• _HOW TO COMPLETE THIS TASK_:
Copy out all the entries below, word for word.

• _Saved data entries_:
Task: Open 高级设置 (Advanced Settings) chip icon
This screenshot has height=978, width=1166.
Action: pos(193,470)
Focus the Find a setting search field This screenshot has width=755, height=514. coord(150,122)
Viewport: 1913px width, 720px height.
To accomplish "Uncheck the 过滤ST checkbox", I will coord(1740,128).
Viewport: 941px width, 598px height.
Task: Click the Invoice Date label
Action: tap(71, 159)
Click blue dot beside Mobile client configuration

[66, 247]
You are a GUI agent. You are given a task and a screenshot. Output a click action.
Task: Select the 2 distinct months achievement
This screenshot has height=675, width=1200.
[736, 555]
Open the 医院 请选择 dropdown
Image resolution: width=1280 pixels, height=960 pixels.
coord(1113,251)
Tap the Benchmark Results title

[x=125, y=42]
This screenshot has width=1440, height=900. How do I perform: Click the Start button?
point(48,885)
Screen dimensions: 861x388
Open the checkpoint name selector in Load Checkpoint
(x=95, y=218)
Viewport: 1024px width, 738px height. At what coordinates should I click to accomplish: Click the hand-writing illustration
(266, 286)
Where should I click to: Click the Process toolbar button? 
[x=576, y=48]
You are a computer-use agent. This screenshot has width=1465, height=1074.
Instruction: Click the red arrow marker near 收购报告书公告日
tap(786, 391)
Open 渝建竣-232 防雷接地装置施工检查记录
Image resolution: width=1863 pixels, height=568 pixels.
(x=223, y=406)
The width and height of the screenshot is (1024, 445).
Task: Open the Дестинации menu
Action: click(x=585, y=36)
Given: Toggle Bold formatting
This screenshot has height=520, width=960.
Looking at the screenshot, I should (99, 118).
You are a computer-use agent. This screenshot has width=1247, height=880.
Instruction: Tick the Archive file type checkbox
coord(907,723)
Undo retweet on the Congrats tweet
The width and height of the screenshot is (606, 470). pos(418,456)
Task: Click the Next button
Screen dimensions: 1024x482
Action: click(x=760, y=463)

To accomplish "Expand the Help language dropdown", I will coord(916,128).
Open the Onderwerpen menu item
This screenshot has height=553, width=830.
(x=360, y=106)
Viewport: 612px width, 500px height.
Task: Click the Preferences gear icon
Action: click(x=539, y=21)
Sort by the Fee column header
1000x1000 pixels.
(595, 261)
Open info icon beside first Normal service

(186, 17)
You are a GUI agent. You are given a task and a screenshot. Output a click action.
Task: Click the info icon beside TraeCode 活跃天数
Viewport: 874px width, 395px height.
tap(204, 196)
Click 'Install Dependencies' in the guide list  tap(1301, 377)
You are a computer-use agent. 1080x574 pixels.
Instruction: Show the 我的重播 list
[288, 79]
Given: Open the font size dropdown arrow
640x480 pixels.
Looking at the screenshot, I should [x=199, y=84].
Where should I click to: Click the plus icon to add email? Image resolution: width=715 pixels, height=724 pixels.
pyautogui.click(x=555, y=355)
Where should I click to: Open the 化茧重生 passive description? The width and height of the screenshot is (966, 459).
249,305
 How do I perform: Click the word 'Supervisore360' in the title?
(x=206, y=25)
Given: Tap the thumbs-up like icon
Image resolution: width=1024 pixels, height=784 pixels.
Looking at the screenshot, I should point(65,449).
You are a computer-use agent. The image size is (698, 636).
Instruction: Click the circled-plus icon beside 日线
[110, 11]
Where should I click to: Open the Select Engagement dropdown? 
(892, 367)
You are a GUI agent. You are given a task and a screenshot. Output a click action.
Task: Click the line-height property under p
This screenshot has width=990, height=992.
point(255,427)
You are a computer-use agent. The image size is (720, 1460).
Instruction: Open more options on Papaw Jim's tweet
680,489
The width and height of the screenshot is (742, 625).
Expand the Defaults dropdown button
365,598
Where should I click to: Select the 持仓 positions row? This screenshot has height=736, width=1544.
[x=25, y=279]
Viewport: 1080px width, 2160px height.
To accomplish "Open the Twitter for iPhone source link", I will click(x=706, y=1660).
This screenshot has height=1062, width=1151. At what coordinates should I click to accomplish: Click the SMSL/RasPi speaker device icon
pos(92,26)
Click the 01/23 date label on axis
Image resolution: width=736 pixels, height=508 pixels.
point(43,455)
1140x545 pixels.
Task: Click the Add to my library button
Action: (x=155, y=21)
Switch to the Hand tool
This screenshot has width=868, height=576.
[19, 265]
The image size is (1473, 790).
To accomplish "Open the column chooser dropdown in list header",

• _SOLUTION FOR THIS TASK_:
Task: Open 高级设置 (Advanced Settings) chip icon
This screenshot has height=978, width=1166.
Action: pos(193,470)
Focus the Find a setting search field This screenshot has width=755, height=514. coord(150,122)
Viewport: 1913px width, 720px height.
To accomplish "Uncheck the 过滤ST checkbox", I will coord(1740,128).
Viewport: 941px width, 598px height.
Task: Click the Invoice Date label
Action: tap(71, 159)
Click blue dot beside Mobile client configuration

[66, 247]
You are a GUI agent. You are given a task and a screenshot. Output a click action.
Task: Select the 2 distinct months achievement
This screenshot has height=675, width=1200.
[736, 555]
Open the 医院 请选择 dropdown
Image resolution: width=1280 pixels, height=960 pixels.
coord(1113,251)
Tap the Benchmark Results title

[x=125, y=42]
This screenshot has width=1440, height=900. How do I perform: Click the Start button?
point(48,885)
Screen dimensions: 861x388
Open the checkpoint name selector in Load Checkpoint
(x=95, y=218)
Viewport: 1024px width, 738px height. At what coordinates should I click to accomplish: Click the hand-writing illustration
(266, 286)
Where should I click to: Click the Process toolbar button? 
[x=576, y=48]
You are a computer-use agent. This screenshot has width=1465, height=1074.
Instruction: Click the red arrow marker near 收购报告书公告日
tap(786, 391)
Open 渝建竣-232 防雷接地装置施工检查记录
Image resolution: width=1863 pixels, height=568 pixels.
(x=223, y=406)
The width and height of the screenshot is (1024, 445).
Task: Open the Дестинации menu
Action: click(x=585, y=36)
Given: Toggle Bold formatting
This screenshot has height=520, width=960.
Looking at the screenshot, I should (99, 118).
You are a computer-use agent. This screenshot has width=1247, height=880.
Instruction: Tick the Archive file type checkbox
coord(907,723)
Undo retweet on the Congrats tweet
The width and height of the screenshot is (606, 470). pos(418,456)
Task: Click the Next button
Screen dimensions: 1024x482
Action: click(x=760, y=463)

To accomplish "Expand the Help language dropdown", I will coord(916,128).
Open the Onderwerpen menu item
This screenshot has height=553, width=830.
(x=360, y=106)
Viewport: 612px width, 500px height.
Task: Click the Preferences gear icon
Action: click(x=539, y=21)
Sort by the Fee column header
1000x1000 pixels.
(595, 261)
Open info icon beside first Normal service

(186, 17)
You are a GUI agent. You are given a task and a screenshot. Output a click action.
Task: Click the info icon beside TraeCode 活跃天数
Viewport: 874px width, 395px height.
tap(204, 196)
Click 'Install Dependencies' in the guide list  tap(1301, 377)
You are a computer-use agent. 1080x574 pixels.
Instruction: Show the 我的重播 list
[288, 79]
Given: Open the font size dropdown arrow
640x480 pixels.
Looking at the screenshot, I should [x=199, y=84].
Where should I click to: Click the plus icon to add email? Image resolution: width=715 pixels, height=724 pixels.
pyautogui.click(x=555, y=355)
Where should I click to: Open the 化茧重生 passive description? The width and height of the screenshot is (966, 459).
249,305
 How do I perform: Click the word 'Supervisore360' in the title?
(x=206, y=25)
Given: Tap the thumbs-up like icon
Image resolution: width=1024 pixels, height=784 pixels.
Looking at the screenshot, I should point(65,449).
You are a computer-use agent. The image size is (698, 636).
Instruction: Click the circled-plus icon beside 日线
[110, 11]
Where should I click to: Open the Select Engagement dropdown? 
(892, 367)
You are a GUI agent. You are given a task and a screenshot. Output a click action.
Task: Click the line-height property under p
This screenshot has width=990, height=992.
point(255,427)
You are a computer-use agent. The image size is (720, 1460).
Instruction: Open more options on Papaw Jim's tweet
680,489
The width and height of the screenshot is (742, 625).
Expand the Defaults dropdown button
365,598
Where should I click to: Select the 持仓 positions row? This screenshot has height=736, width=1544.
[x=25, y=279]
Viewport: 1080px width, 2160px height.
To accomplish "Open the Twitter for iPhone source link", I will click(x=706, y=1660).
This screenshot has height=1062, width=1151. At what coordinates should I click to accomplish: Click the SMSL/RasPi speaker device icon
pos(92,26)
Click the 01/23 date label on axis
Image resolution: width=736 pixels, height=508 pixels.
point(43,455)
1140x545 pixels.
Task: Click the Add to my library button
Action: (x=155, y=21)
Switch to the Hand tool
This screenshot has width=868, height=576.
[19, 265]
The image size is (1473, 790).
To accomplish "Open the column chooser dropdown in list header",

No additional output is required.